Canterbury Council was a cesspool of property developer-led corruption uncovered by the NSW ICAC in its ‘Operation Dasha’, which ensnared former Liberal MP Daryl Maguire. ICAC found that three former officers had engaged in “serious corrupt conduct” and referred possible charges against them to the Director of Public Prosecutions, as did possible charges against others, including Maguire.

The integrity spotlight has been firmly on the NSW coalition in recent years, not only with Maguire, the resignation of Gladys Berejiklian (the subject of an ongoing ICAC investigation) and the recent John Barilaro scandal, but with the ICAC’s that there is serious corrupt conduct by former Liberal MP John Sidoti in relation to property development at Five Dock.

By comparison, Labour’s Chris Minns managed to project a fresh image, untouched by years of corruption and chaos when Labor was last in office.
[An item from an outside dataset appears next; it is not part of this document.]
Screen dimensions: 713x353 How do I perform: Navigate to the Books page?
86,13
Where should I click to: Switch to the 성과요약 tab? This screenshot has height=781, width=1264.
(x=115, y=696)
However, the allegations against Asfour reflect the danger for all parties of using former local councilors as state candidates.

Such was the state of corruption and unreliability in the permitting processes for local property developments in Sydney that in 2017 the state government removed all major planning decisions from the control of local councils in the city and appointed expert local planning bodies.

Even local councilors of integrity and committed to the public interest find it difficult not to become involved in corruption investigations, particularly if they are in the Labor or Liberal parties and may be targeted by state MPs, anti-party, party-affiliated lobbyists or other “fixers” who advance the interests of property developers.

Labor’s problem is that, given its track record on corruption, it cannot be given the slightest leap of faith. It must be seen that it has completely changed from the bad old days of the 2000s. It’s hard to see how Mihailuk’s sacking meets that requirement.